As entertaining as it was, they fell just short. The margins were always close, their comeuppance pivoting around a few specific games; Northampton in 2016, Sheffield United and Bolton the following year; each team turned up with an unerring efficiency, cutting through our pretty football, taking one touch when we would take four, scoring lots of goals, not perfect goals.

As Michael Appleton famously said, we were the best football team in League 2. What he didn’t say, to Chris Wilder’s chagrin, was that we weren’t the most successful. Like most arguments, the fall out came because each side were arguing from different starting points.

Saturday’s win over Blackpool showed shades of the unerring rugged efficiency that proved to be Appleton’s nemesis. A nemesis which seemed to be critical if you have ambitions for promotion.

There were two opponents, the hideous weather, which could have been enough to turn the game into a complete non-event, and Blackpool themselves, a perfectly competent team with reasonable aspirations for the play-offs.

Neither seemed to trouble us, the job was largely complete in the first half. Given our start to the season, promotion, or anything approaching it, would seem beyond the realms of what is reasonable. But, the seeds are there if we can maintain and build on that core strength.
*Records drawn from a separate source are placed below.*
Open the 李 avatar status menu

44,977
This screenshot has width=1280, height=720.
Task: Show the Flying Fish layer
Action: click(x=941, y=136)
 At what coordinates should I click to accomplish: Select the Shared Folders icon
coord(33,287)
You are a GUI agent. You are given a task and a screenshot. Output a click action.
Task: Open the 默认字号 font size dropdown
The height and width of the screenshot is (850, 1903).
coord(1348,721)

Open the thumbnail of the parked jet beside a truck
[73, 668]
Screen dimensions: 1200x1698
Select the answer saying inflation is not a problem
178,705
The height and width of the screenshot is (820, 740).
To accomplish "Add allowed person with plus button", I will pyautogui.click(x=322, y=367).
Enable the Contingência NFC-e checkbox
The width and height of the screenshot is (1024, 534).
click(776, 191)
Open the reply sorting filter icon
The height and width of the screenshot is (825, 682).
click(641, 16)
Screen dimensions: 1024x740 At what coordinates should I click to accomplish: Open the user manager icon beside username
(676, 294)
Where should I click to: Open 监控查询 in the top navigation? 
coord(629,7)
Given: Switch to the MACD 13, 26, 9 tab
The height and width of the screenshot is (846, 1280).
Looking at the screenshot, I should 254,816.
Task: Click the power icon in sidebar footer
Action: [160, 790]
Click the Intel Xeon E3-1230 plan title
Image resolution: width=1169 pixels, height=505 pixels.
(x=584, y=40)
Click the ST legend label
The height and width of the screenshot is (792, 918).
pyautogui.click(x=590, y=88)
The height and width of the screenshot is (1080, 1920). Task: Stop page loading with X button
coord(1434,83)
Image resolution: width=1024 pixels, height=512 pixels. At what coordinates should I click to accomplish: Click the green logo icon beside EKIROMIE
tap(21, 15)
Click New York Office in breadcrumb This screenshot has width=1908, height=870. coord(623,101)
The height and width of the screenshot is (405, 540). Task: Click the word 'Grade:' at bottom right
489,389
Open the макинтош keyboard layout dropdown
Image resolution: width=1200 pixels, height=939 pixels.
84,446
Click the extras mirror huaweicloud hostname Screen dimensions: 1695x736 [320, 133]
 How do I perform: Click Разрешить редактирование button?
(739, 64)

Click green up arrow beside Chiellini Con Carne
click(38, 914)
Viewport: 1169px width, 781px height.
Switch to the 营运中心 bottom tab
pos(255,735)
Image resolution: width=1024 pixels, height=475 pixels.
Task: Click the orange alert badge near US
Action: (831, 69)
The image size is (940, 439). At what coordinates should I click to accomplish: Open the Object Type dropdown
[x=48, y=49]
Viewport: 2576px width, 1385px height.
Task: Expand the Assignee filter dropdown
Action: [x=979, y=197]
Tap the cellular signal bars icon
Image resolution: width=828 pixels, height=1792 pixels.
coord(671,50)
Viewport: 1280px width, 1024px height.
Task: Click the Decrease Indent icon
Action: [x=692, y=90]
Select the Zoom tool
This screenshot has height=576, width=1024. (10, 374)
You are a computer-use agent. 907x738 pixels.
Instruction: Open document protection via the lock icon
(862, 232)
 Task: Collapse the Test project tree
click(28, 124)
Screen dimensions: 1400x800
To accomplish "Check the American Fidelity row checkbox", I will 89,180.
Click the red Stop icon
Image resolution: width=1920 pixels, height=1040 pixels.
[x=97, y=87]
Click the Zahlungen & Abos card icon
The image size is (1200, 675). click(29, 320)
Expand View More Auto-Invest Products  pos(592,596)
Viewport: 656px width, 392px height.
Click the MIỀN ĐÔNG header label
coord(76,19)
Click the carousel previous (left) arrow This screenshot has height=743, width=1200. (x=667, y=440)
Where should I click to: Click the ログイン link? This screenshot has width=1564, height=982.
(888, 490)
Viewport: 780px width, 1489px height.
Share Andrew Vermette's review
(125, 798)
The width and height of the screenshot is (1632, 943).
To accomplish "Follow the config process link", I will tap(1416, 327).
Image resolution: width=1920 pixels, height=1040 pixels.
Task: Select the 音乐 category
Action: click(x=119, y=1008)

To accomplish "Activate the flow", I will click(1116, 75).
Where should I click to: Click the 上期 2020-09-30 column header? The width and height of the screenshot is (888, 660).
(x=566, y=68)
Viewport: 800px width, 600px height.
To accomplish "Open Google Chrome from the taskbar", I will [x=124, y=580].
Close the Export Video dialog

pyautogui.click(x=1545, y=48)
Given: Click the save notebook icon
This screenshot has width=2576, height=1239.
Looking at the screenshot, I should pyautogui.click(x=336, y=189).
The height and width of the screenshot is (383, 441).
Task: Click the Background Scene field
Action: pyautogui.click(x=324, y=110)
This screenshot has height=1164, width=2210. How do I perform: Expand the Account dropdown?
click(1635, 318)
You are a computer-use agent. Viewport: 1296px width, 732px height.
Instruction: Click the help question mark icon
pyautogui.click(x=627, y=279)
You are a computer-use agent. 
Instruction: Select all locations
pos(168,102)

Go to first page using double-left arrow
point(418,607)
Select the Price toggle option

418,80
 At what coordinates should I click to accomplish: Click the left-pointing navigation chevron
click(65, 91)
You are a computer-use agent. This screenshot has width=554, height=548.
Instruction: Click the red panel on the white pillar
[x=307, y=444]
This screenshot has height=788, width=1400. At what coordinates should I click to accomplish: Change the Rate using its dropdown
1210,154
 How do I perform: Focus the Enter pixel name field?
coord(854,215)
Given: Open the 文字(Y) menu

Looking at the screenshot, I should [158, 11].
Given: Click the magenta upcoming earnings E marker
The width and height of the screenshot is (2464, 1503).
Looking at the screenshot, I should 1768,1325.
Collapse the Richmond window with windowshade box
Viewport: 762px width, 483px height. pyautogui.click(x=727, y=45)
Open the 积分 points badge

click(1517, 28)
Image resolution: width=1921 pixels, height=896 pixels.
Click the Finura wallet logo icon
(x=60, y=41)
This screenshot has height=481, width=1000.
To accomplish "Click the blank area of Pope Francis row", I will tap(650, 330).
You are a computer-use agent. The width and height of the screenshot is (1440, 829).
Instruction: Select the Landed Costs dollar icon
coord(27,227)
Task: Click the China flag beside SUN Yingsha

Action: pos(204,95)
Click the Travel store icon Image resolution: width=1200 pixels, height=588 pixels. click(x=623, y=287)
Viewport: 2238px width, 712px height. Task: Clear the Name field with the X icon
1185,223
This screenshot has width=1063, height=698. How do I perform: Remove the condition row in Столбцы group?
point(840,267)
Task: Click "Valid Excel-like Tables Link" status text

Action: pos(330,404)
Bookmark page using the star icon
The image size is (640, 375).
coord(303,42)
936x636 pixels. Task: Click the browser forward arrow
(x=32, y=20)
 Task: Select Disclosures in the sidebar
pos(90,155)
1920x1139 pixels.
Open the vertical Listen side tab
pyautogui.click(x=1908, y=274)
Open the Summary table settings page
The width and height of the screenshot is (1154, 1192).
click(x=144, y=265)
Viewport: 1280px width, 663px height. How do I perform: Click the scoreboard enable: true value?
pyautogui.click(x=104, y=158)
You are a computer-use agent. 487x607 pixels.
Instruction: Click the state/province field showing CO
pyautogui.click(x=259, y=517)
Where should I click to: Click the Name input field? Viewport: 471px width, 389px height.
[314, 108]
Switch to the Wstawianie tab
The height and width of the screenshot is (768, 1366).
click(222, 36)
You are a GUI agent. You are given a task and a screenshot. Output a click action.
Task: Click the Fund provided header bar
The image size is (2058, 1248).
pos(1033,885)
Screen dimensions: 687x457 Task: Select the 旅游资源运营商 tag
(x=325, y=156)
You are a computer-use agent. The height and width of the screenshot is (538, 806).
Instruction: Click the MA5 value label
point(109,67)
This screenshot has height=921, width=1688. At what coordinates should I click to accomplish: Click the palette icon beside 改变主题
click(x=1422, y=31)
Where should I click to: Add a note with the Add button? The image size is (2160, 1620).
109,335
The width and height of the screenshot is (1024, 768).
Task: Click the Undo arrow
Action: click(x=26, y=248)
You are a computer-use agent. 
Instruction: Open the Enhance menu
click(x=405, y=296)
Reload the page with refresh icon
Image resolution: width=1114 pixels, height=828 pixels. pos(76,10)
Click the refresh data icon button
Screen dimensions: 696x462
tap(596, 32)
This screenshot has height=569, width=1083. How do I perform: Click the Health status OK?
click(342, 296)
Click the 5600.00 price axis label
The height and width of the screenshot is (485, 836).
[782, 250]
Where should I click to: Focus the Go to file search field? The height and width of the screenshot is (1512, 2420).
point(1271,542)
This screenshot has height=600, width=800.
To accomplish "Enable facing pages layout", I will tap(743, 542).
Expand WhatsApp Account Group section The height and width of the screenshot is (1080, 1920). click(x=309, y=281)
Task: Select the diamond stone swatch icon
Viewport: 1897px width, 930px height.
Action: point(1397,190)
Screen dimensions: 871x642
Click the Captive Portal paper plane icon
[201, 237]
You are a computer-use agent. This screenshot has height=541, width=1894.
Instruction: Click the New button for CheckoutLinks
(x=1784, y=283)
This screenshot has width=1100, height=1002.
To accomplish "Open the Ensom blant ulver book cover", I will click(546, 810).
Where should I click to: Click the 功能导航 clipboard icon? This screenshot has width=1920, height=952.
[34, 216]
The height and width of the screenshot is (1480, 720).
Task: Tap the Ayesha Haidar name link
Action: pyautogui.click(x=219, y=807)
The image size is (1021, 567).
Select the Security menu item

Marcus Browne will eventually go back to West Ham and Curtis Nelson seems destined to leave at some point, but if we can bolster in January and build in the summer, then after a tumultuous opening to the season, we might actually start to realise our ambitions.

Critical to this is what I think caused our problems earlier this year; not the manager or players, but the owners and senior managers. The amount of money available seems less of an issue than the speed at which it is approved and released. Solve that issue and the sky is the limit.